===== Excerpted records =====
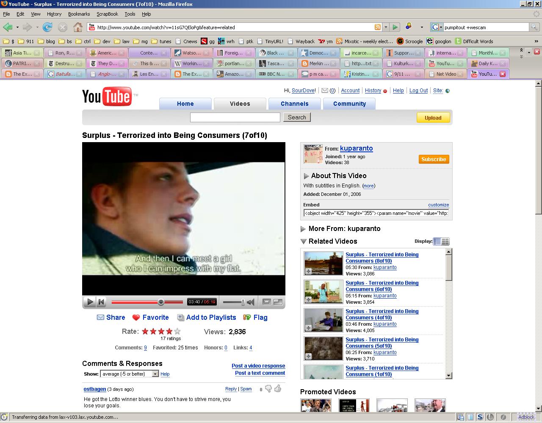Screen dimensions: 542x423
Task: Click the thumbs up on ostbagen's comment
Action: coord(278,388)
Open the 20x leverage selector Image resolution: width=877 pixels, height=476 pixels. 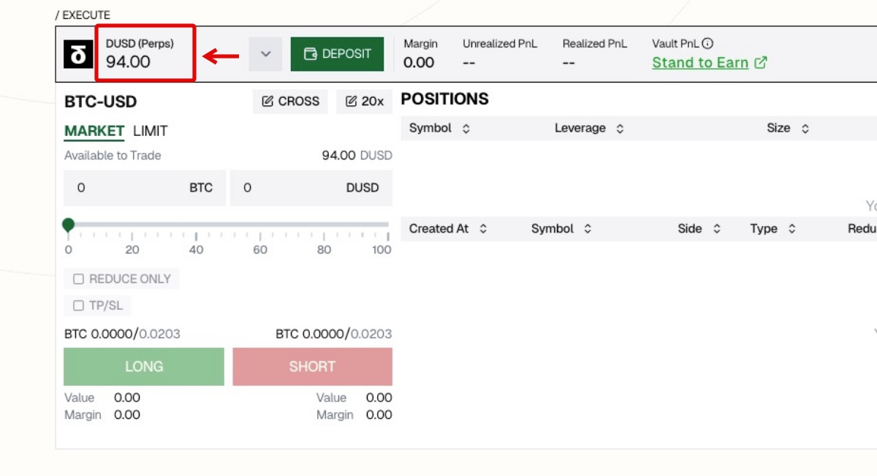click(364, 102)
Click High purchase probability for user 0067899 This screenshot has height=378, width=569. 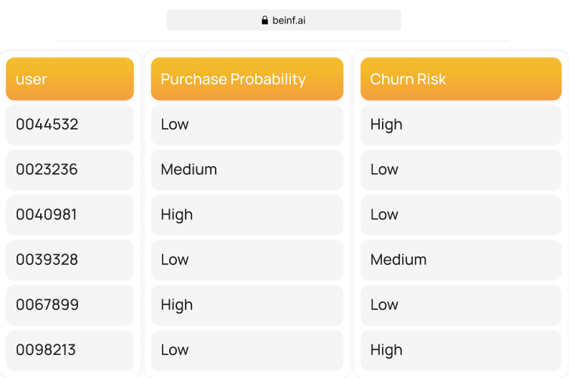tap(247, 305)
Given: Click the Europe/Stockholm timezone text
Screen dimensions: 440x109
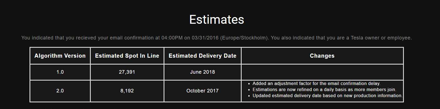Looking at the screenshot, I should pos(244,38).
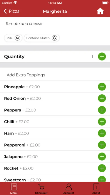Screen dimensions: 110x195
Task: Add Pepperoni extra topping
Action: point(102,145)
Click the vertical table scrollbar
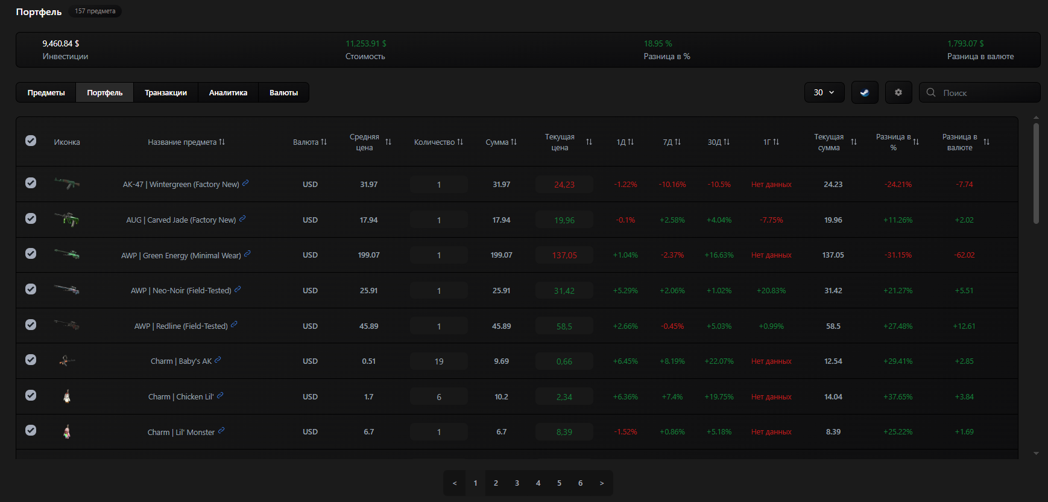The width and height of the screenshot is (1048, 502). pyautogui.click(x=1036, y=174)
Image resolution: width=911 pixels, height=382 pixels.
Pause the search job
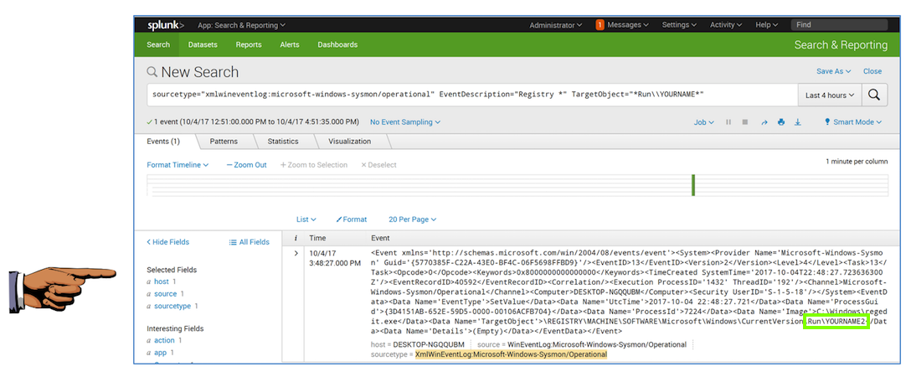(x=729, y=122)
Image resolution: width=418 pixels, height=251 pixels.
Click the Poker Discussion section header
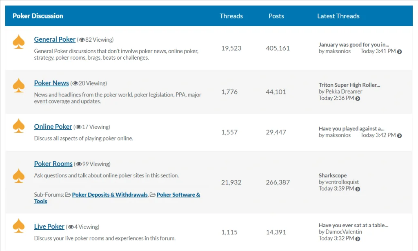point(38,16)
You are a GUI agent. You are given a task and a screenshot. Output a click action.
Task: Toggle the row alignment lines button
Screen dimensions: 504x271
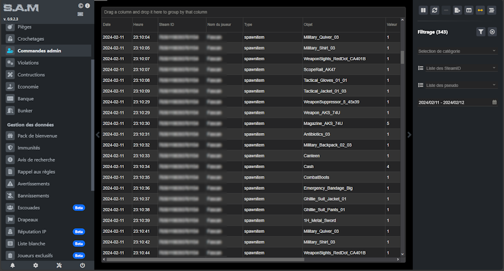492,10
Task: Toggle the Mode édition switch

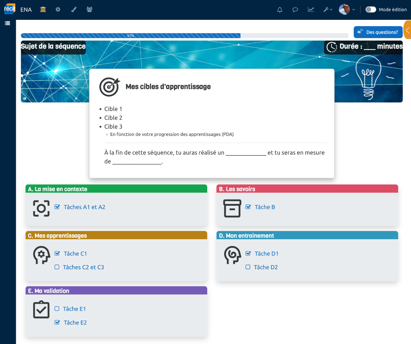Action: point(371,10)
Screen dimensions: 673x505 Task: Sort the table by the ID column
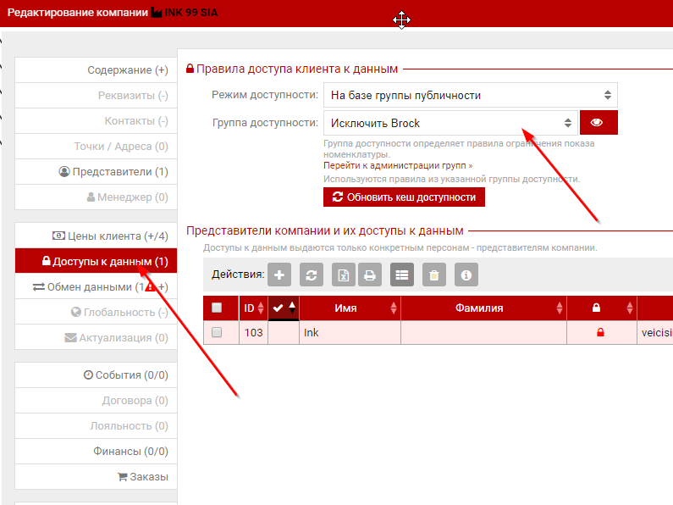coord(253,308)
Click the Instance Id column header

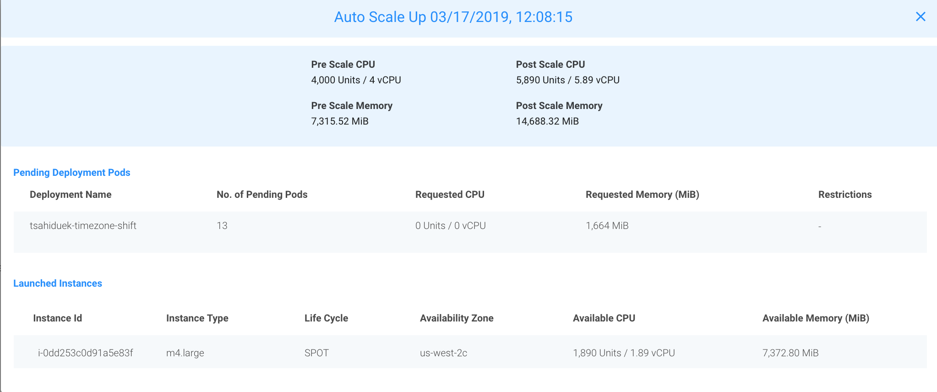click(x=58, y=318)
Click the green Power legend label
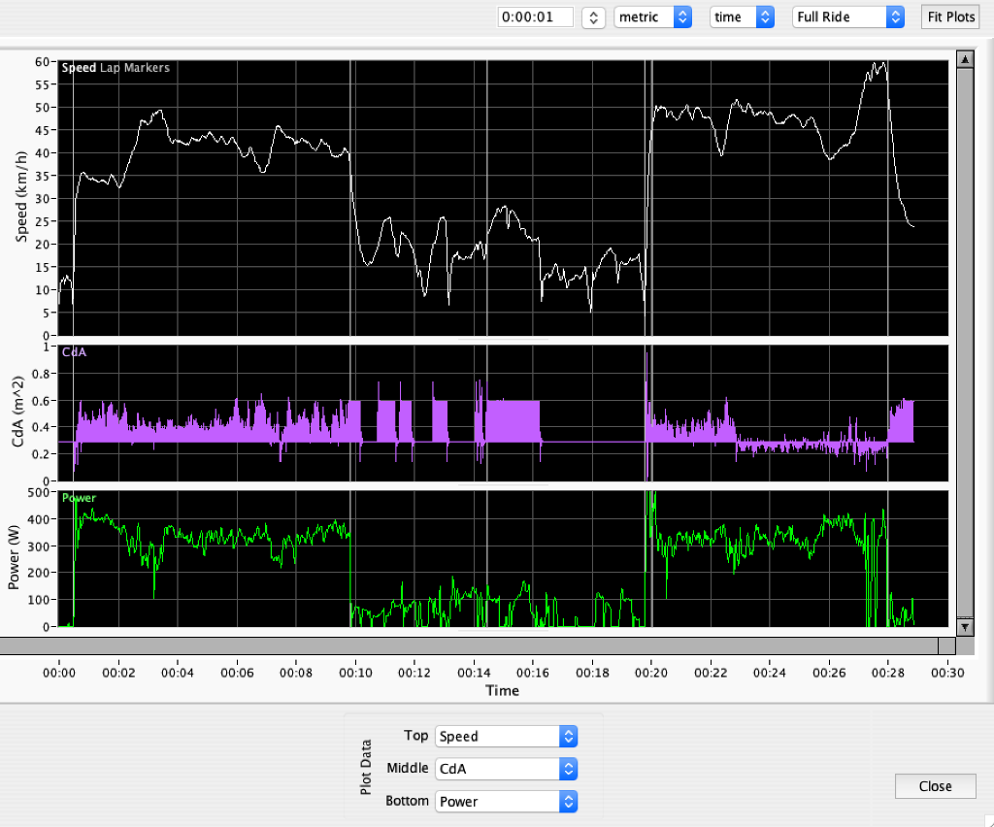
=====
===== Excerpted records =====
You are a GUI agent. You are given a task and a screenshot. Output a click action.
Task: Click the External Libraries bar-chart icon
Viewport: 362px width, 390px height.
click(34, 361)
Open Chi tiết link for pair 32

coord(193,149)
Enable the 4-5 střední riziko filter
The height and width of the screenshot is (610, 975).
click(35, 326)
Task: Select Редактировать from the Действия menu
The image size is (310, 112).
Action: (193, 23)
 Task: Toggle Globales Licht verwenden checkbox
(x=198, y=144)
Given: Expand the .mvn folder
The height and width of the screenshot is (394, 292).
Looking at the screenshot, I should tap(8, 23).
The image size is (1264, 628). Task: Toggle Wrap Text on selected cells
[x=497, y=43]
=====
===== Excerpted records =====
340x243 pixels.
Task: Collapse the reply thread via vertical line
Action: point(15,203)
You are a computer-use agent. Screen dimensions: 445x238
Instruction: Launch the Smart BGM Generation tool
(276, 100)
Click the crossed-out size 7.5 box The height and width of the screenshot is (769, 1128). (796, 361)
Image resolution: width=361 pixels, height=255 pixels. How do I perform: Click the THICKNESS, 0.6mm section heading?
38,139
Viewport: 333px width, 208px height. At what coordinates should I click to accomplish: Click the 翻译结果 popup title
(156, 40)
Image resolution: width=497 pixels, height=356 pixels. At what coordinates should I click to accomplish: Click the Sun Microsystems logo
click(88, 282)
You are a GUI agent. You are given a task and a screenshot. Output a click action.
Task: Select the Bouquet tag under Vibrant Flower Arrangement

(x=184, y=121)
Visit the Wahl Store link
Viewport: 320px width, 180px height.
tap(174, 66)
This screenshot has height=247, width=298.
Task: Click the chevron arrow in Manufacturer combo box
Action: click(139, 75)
=====
* Work to be completed
Could you output exactly the lines above, from the line with "Click the Instance Id column header" up to and including the line with "Click the green Power legend label", and nothing else, skipping the pictures?

* Answer for the task
Click the Instance Id column header

click(x=58, y=318)
Click the green Power legend label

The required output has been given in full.